Sementara itu, Vice President Public & Government Affairs ExxonMobil Indonesia Erwin Maryoto mengatakan pihaknya tidak masalah menjual minyak bagian perusahannya untuk Pertamina. Berdasarkan kontrak PSC, kontraktor memang memiliki kebebasan untuk menjual bagiannya kepada pihak manapun baik dalam maupun luar negeri.
“Kami siap untuk berbisnis dengan siapa saja termasuk dengan Pertamina sesuai mekanisme pasar,” kata dia kepada Katadata.co.id, Kamis (16/8). (Baca juga: Pemerintah Amendemen Kontrak Demi Kewajiban Jual Minyak ke Pertamina).

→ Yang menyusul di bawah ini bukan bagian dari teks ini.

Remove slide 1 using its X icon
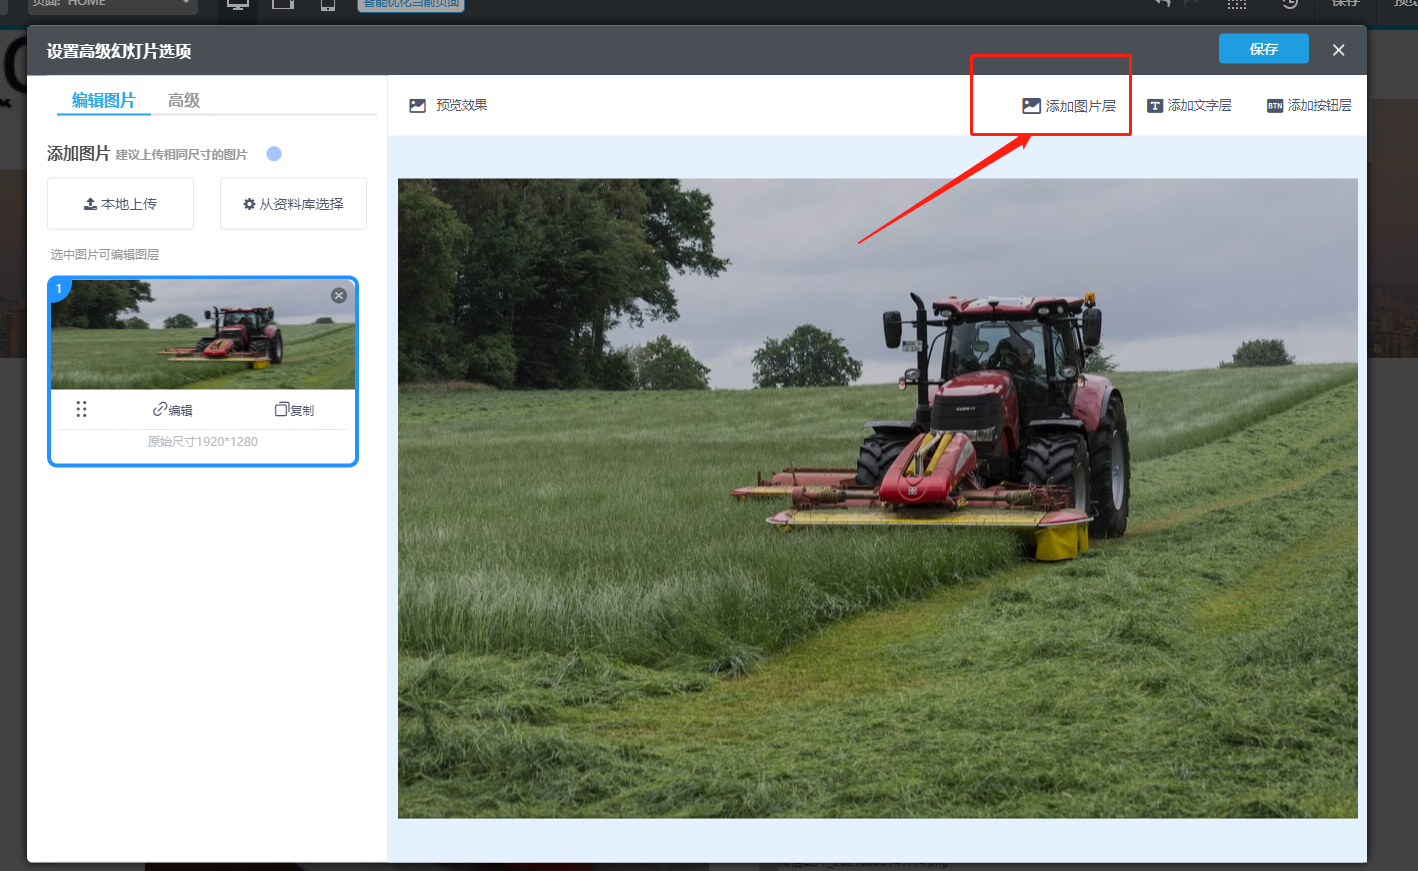 pos(339,295)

Dihubungi terpisah, Direktur Eksekutif Indonesian Petroleum Association (IPA) Marjolijn Wajong mengatakan pihaknya masih mendiskusikan dengan pemerintah terkait kebijakan tersebut. Ia berharap kebijakan pembelian minyak jatah KKKS oleh Pertamina tidak merugikan kedua belah pihak. Karena itu perlu mekanisme bisnis yang jelas dan baik.
Adapun Direktur Eksekutif Reforminer Institute Komaidi Notonegoro mengatakan kebijakan pembelian minyak KKKS oleh Pertamina memiliki sisi positif dan negatif. Positifnya, hal ini menjadi upaya untuk memperbaiki nilai tukar rupiah. Selain itu, akan mengurangi devisa impor migas, ujungnya dapat memperbaiki harga BBM di dalam negeri.

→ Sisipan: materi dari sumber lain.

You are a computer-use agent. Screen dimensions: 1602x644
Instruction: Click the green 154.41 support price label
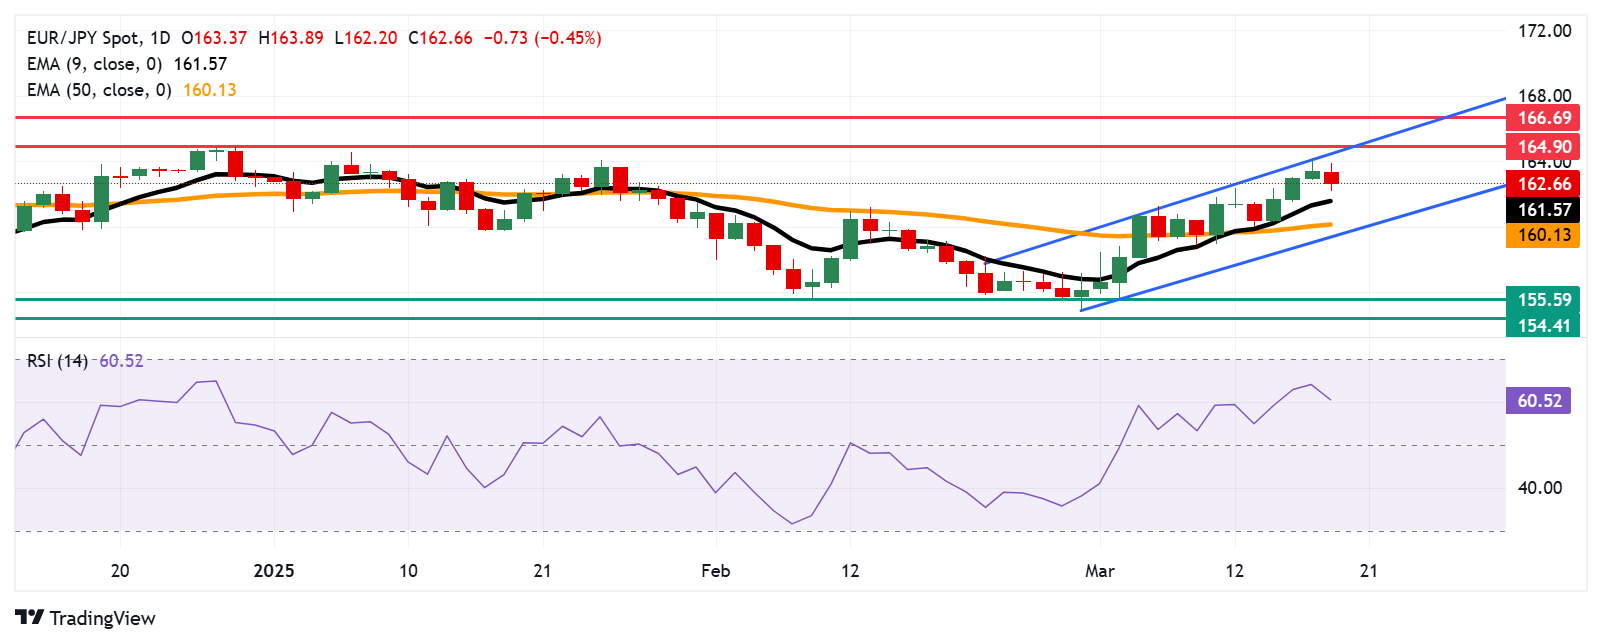click(1543, 325)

Sementara dampak negatifnya seperti bisa berpotensi menjadi disinsentif bagi iklim investasi migas nasional. Sebab, kontraktor tidak bisa menjual minyak bagian mereka secara bebas. Namun, disinsentif itu bisa dihindari apabila minyak yang dibeli Pertamina sesuai mekanisme pasar.
Terganjal Pajak
Sementara itu Anggota Komisi Energi Dewan Perwakilan Rakyat (DPR) Kurtubi mengatakan instruksi presiden tersebut merupakan langkah yang bagus untuk mengurangi impor minyak mentah sehingga mengurangi tekanan kekurangan devisa. Namun, kebijakan ini dapat membuat Pertamina terbebani masalah pajak. Mengacu UU Migas Nomor 22 Tahun 2001, Pertamina harus membayar pajak jika membeli minyak mentah produksi dalam negeri yang merupakan bagian kontraktor.
Hal ini berbeda dengan kondisi saat pemerintah masih menerapkan UU Nomor 8 Tahun 1971, di mana Pertamina otomatis bisa membeli semua minyak mentah produksi dalam negeri yang merupakan bagian dari kontraktor asing. “Saya sudah minta agar UU Migas Nomor 22/2001 dicabut karena merugikan Pertamina,” kata dia.
Namun, menurut Direktur Keuangan Pertamina Arief Budiman, sejak keluanya Peraturan Menteri Keuangan (PMK) Nomor 34/PMK.010/2017 tentang Pajak Penghasilan, terutama terkait Pasal 22 mengenai pembayaran barang impor, pihaknya sudah tidak lagi dibebankan pajak penghasilan dalam membeli minyak bagian KKKS.
“Dulu ada concern dari KKSS atau trading arm-nya mengenai pengenaan PPh. Namun pengertian kami, dengan terbitnya PMK No.44/PMK.010/2017 sudah dikecualikan,” ujar Arief kepada Katadata.co.id, Kamis (16/8).
Dalam aturan PMK itu, Kementerian Keuangan membebaskan PPh Pasal 22 bagi pembelian minyak atau gas bumi yang berasal dari distributor (trading arms) milik kontraktor yang melakukan eksplorasi dan eksploitasi berdasarkan kontrak kerja sama di Indonesia. Hal ini diatur dalam pasal 3 aturan anyar itu. Adapun PPh Pasal 22 ini merupakan pajak yang dikenakan kepada badan usaha yang melakukan kegiatan ekspor, impor dan re-impor.
(Baca: Lima Instruksi Presiden Jokowi untuk Jonan di Sektor Energi).
Sebelumnya, Presiden Joko Widodo memberikan lima instruksi untuk dilaksanakan Menteri Energi dan Sumber Daya Mineral (ESDM) Ignasius Jonan di sektor energi dalam rangka meningkatkan devisa dan menjaga rupiah. Salah satunya yaitu lifting minyak KKKS dibeli seluruhya oleh Pertamina. Alasannya, untuk menekan impor sehingga menambah cadangan devisa dan memperkuat rupiah.